Reduced DOCK4 expression leads to erythroid dysplasia in myelodysplastic syndromes

• Published in: Proceedings of the National Academy of Sciences - PNAS Vol. 112; no. 46; pp. E6359 - E6368
• Main Authors: Sundaravel, Sriram, Duggan, Ryan, Bhagat, Tushar, Ebenezer, David L, Liu, Hui, Yu, Yiting, Bartenstein, Matthias, Unnikrishnan, Madhu, Karmakar, Subhradip, Liu, Ting-Chun, Torregroza, Ingrid, Quenon, Thomas, Anastasi, John, McGraw, Kathy L, Pellagatti, Andrea, Boultwood, Jacqueline, Yajnik, Vijay, Artz, Andrew, Le Beau, Michelle M, Steidl, Ulrich, List, Alan F, Evans, Todd, Verma, Amit, Wickrema, Amittha
• Format: Journal Article
• Language: English
• Published: United States National Acad Sciences 17.11.2015; National Academy of Sciences
• Series: PNAS Plus
• Subjects: Actins - genetics; Actins - metabolism; Anemia; Animals; Bioassays; Biological Sciences; Blood diseases; Calmodulin-Binding Proteins - genetics; Calmodulin-Binding Proteins - metabolism; Erythroblasts - metabolism; Erythroblasts - pathology; Female; Gene expression; Gene Expression Regulation; GTPase-Activating Proteins - biosynthesis; GTPase-Activating Proteins - genetics; Humans; Male; Myelodysplastic Syndromes - genetics; Myelodysplastic Syndromes - metabolism; Myelodysplastic Syndromes - pathology; Phosphorylation; PNAS Plus; rac1 GTP-Binding Protein - genetics; rac1 GTP-Binding Protein - metabolism; Zebrafish - genetics; Zebrafish - metabolism; Zebrafish Proteins - genetics; Zebrafish Proteins - metabolism; erythroid; DOCK4; actin; signaling; MDS
• ISSN: 0027-8424; 1091-6490
• DOI: 10.1073/pnas.1516394112

Anemia is the predominant clinical manifestation of myelodysplastic syndromes (MDS).

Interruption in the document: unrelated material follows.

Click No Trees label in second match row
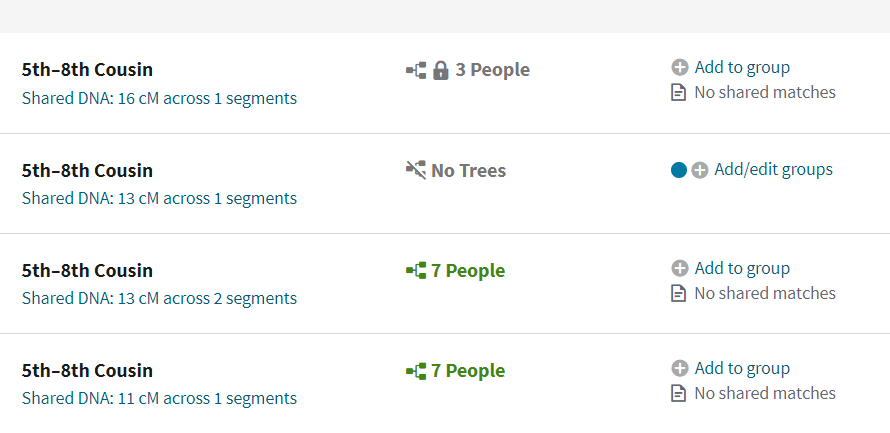 pyautogui.click(x=468, y=170)
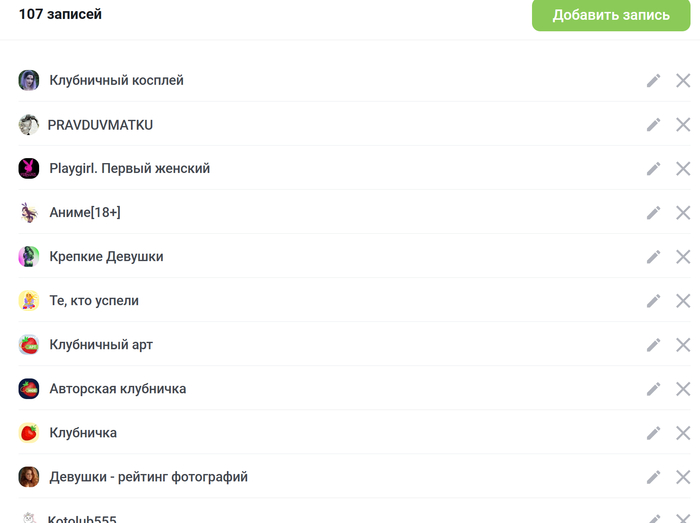700x523 pixels.
Task: Edit the Клубничный арт entry
Action: point(654,345)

Loss or deletion of chromosome 7 is commonly seen in MDS and leads to a poor prognosis. However, the identity of functionally relevant, dysplasia-causing, genes on 7q remains unclear. Dedicator of cytokinesis 4 (DOCK4) is a GTPase exchange factor, and its gene maps to the commonly deleted 7q region. We demonstrate that DOCK4 is underexpressed in MDS bone marrow samples and that the reduced expression is associated with decreased overall survival in patients. We show that depletion of DOCK4 levels leads to erythroid cells with dysplastic morphology both in vivo and in vitro. We established a novel single-cell assay to quantify disrupted F-actin filament network in erythroblasts and demonstrate that reduced expression of DOCK4 leads to disruption of the actin filaments, resulting in erythroid dysplasia that phenocopies the red blood cell (RBC) defects seen in samples from MDS patients. Reexpression of DOCK4 in -7q MDS patient erythroblasts resulted in significant erythropoietic improvements. Mechanisms underlying F-actin disruption revealed that DOCK4 knockdown reduces ras-related C3 botulinum toxin substrate 1 (RAC1) GTPase activation, leading to increased phosphorylation of the actin-stabilizing protein ADDUCIN in MDS samples. These data identify DOCK4 as a putative 7q gene whose reduced expression can lead to erythroid dysplasia.